Singapore: a gateway to Asian growth

Singapore is booming. GDP growth is humming along at 7-8%, while its many plus points include first-class infrastructure, low taxes and prudent economic management. As Felix Zulauf of Zulauf Asset Management has said, it is “probably the best-run country in the world”.  Singapore is diversifying away from its traditional emphasis on IT and electronics to more profitable industries such as medical research and oil refining, and is establishing itself as a financial centre.  

What’s more, it’s a gateway to Asian growth, Jim Jubak notes on Moneycentral.msn.com. Local firms use it as a base to exploit opportunities in faster-growing surrounding markets. Take Singapore Telecommunications. In the first quarter of 2007, its domestic revenue grew by just 2.8%, but pre-tax profits in its holdings abroad jumped by 16%. These include 21% of a Thai wireless group and 35% of an Indonesian one, which boast a 52% and 55% market share respectively. Similarly, a Singapore Airlines subsidiary targeting secondary cities in China, India, Vietnam and Cambodia grew sales by 20% last year, while Singaporean banks have established regional networks and real estate groups are targeting the Chinese and Indian commercial market. The top firms are included in the US-listed ETF tracking the Singapore market.  
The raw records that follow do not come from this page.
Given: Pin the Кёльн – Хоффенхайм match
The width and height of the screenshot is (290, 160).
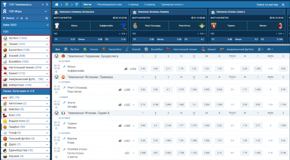Looking at the screenshot, I should (x=64, y=67).
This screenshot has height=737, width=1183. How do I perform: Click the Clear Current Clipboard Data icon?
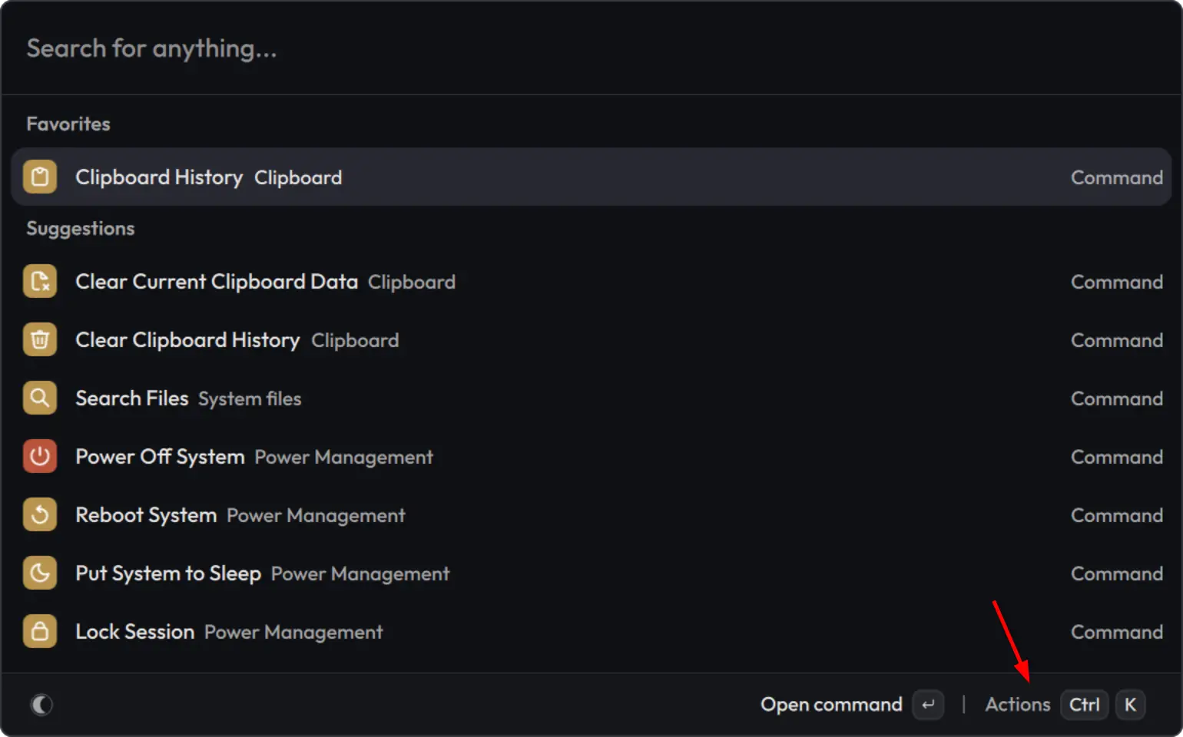(x=40, y=282)
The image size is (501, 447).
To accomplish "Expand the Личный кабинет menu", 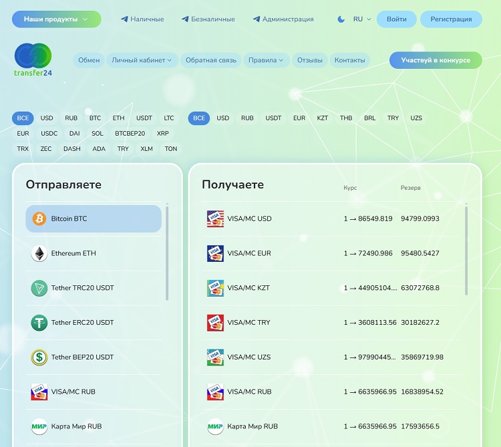I will (x=141, y=60).
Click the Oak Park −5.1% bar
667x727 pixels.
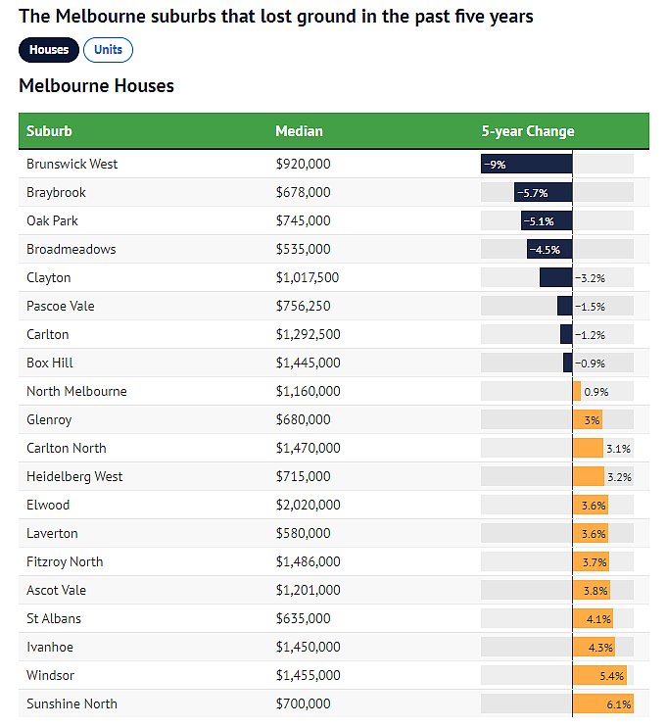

But while the overall story remains compelling, the near-term picture appears uncertain. Credit Suisse points out that Singapore is the most exposed country in the region to a US downturn: a 1% slowdown in US growth implies a 1.7% reduction in the Singaporean figure. Asian markets also tend to be dragged down with US stocks when they slide, so further US economy-related and credit jitters would unsettle regional markets. But it may not be too long before the Asian bull resumes its progress: according to Christopher Wood of CLSA, rate cuts by the Fed and other central banks will improve sentiment and spur a bubble in Asian and emerging equities.